Better late than never. An old adage, but one that applies to Barnstable County’s overdue decision to end active use of the Fire Training Academy site in Barnstable. The Academy is suspected as being a source of perfluorinated compounds found in the Hyannis water supply. While the consumers of the water supply are protected by expensive water filtration, the site itself is still contaminated with the perfluorinated compounds included in the firefighting foam used throughout the country. Once in the soil, these compounds travel into the groundwater and are very stable, long lived and persistent contaminants. Suspension of the application of water at the site will slow the spread of the contamination until the sources can be cleaned up.
While the County has responded, albeit more slowly than we would have liked, there is an instructive lesson here that applies to all similar situations where government owned sites are the source of contamination. The Massachusetts hazardous waste law, known as 21E, applies the principle of joint and several liability in hazardous waste cases. In plain English, that means if both you and I contaminate a site, we are both fully and completely liable for the cleanup. That principle is an important one that holds everyone responsible for their mess, but it can have a distorting effect on behavior. Because of joint and several liability, owners of contaminated sites have an incentive to deny, deny and accuse. Owners start off by denying responsibility and then eventually, almost always, upon conceding some responsibility, point the finger at other potential sources as a way to increase the number of parties contributing to clean up costs. That whole process slows down the clean-up of any one site and can result in longer public exposure to contamination before final clean-up is implemented.

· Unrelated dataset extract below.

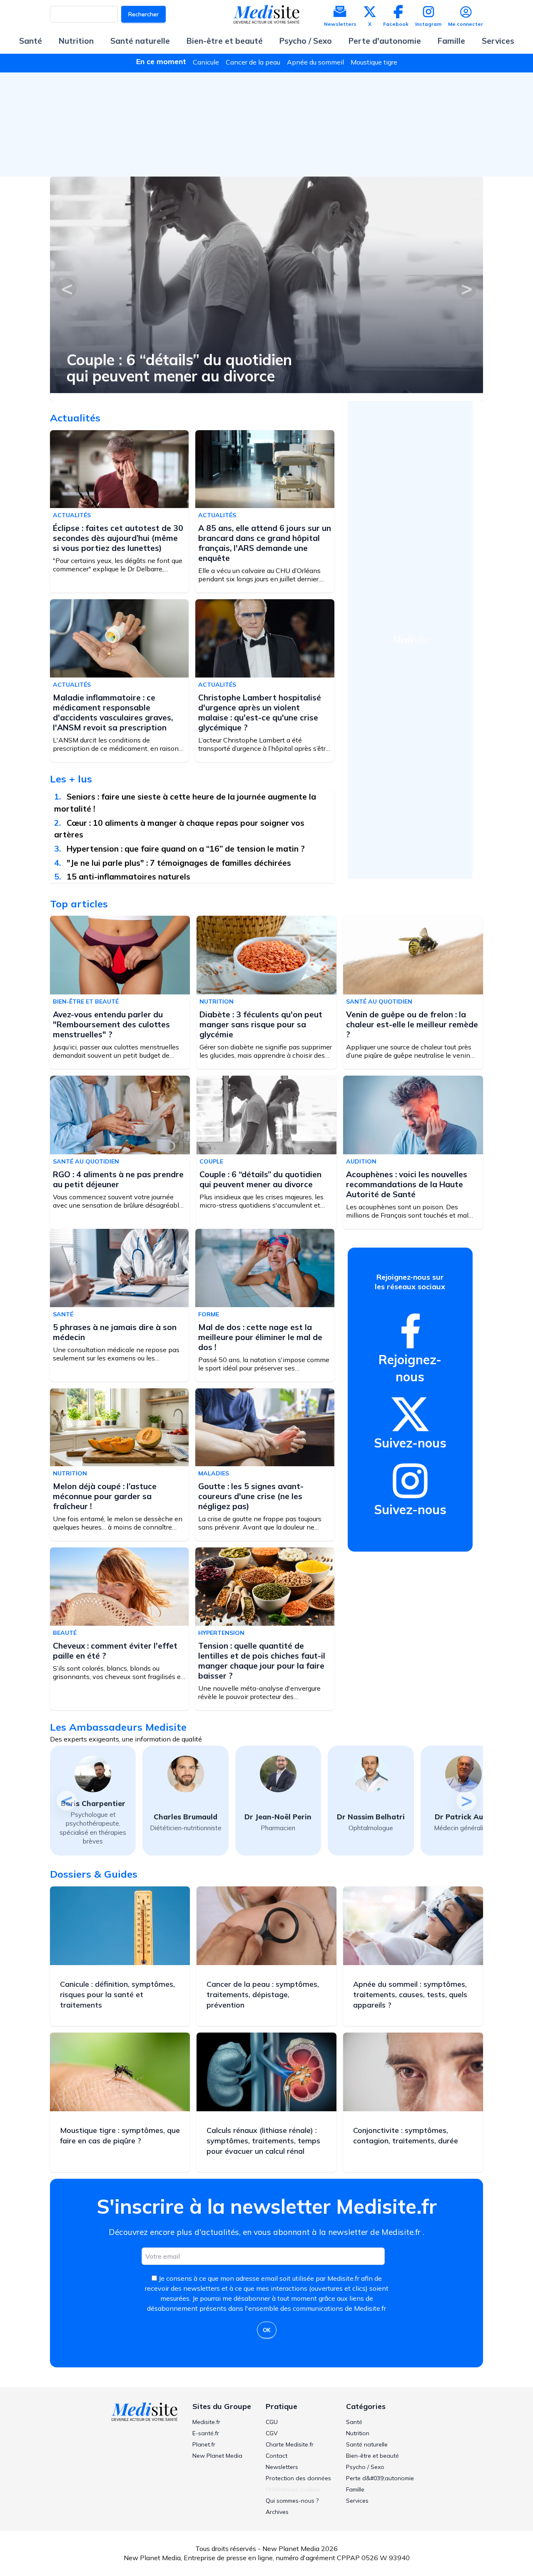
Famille (451, 41)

While the 21E process is designed to encourage private sector clean-up of contamination, the reality is that the public sector is often a responsible party. Isn’t it fair to expect government to behave better than the private sector when it comes to cleaning up its own mess and protecting the public it serves from exposure to hazardous waste for even one extra day? While the Fire Academy problem is finally being dealt with, we should all approach the next instance of a public agency being the source of contamination with the expectation that the first response will be immediate clean up. The wrangling over who else is to blame can come after the public and the environment have been protected.